Your work incorporates both technology and craft, impersonal code merging and colliding with human touch. Can you speak to the tension between technology and the human body?
I love the phrasing of this question because it reflects the general viewpoint of coding. I understood coding as impersonal myself, until I began partnering with coders. Then I started to understand how technology is an extension of the human effort to make things happen. All tools are technology. Code is a language. It becomes an extension of whoever is offering it, so everybody’s code is a unique voice.
- Keetra Dean Dixon
What advice do you have for young designers today?

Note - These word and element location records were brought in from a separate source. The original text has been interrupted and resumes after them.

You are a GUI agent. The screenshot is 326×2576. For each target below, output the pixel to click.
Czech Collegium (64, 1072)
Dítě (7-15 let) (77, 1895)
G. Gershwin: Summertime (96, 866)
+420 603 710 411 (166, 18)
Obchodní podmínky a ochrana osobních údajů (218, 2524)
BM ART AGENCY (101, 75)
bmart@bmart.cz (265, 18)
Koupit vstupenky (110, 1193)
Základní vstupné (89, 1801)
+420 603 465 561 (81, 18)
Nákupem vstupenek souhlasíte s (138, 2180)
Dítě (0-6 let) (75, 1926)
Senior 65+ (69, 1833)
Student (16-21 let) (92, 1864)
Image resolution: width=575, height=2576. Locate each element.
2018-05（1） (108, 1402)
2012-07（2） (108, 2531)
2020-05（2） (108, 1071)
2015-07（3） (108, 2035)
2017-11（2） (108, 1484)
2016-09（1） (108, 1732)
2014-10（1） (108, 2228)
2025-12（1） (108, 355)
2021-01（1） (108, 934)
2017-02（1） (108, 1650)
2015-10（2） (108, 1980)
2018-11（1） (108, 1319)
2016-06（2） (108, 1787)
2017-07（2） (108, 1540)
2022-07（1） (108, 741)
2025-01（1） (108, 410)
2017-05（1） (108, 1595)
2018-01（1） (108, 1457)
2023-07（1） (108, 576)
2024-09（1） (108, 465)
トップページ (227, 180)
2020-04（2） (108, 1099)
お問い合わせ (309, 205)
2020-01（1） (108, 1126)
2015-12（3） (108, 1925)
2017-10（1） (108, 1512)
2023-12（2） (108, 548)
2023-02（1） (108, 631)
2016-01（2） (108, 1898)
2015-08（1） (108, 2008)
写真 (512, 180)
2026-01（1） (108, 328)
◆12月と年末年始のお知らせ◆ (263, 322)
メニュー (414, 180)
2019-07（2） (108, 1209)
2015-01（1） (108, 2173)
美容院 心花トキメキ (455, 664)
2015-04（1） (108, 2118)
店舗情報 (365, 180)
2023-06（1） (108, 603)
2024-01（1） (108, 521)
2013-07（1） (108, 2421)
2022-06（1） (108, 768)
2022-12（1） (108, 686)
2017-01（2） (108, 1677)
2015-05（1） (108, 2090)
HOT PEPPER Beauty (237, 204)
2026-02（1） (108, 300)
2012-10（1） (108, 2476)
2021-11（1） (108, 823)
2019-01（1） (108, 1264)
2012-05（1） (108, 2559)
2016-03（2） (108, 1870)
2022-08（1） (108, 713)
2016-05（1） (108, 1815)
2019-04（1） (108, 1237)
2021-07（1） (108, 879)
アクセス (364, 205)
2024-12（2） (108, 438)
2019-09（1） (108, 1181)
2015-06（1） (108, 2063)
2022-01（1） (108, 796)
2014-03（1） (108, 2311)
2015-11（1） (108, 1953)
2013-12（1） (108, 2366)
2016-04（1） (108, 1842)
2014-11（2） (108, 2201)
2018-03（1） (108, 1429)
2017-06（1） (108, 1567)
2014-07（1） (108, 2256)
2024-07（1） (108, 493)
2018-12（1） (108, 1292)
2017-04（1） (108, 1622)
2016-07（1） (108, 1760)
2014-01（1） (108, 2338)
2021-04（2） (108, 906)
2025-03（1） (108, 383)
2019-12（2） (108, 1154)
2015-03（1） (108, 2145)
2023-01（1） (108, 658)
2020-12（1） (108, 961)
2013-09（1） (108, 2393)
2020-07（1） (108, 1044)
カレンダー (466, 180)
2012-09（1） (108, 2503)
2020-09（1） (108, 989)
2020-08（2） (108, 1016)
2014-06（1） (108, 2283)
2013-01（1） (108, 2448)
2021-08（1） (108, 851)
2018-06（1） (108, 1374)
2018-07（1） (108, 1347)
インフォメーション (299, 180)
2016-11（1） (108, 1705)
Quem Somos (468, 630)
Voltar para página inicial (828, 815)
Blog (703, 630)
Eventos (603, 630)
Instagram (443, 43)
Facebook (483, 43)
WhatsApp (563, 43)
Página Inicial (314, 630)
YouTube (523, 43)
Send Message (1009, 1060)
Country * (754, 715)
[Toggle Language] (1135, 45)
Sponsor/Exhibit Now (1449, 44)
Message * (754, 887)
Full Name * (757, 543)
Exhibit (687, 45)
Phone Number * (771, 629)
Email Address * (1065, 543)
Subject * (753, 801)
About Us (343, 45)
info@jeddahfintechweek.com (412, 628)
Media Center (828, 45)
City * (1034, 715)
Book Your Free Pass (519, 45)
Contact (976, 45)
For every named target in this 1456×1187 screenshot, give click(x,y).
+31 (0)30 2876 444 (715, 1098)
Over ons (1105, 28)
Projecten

The outcome is not important. With our workshops, we try to do small experiments. Whether it’s right or wrong, it doesn’t matter. It’s not possible to fail. Everything should be more like sketching, not this polished, finished thing. I could do my fungus project again, tweak it a little bit, but it’s all one process of developing. The other thing I try to teach my students is to look for what is interesting to them, rather than fulfilling an assignment or the needs of a client. Find out where your own fascinations lie and bring that into your working method. That is how you build ownership as a designer.
- Luna Maurer
Overall from reading this book I feel as though I have a better understanding of what 'participatory design' actually is and also feel I understand Umberto Eco's 'Openworks' text more now, when he talks about an 'open' work I originally assumed it meant open in terms of interpretation or an unfinished work, which it could, but now I understand it refers also to a design that is 'open' to all, the participants in the design decide the outcome, and lead the way through a concept mentioned a lot within this book, of a 'democratisation of communication and design' and how modularity encourages more 'open' ended solutions.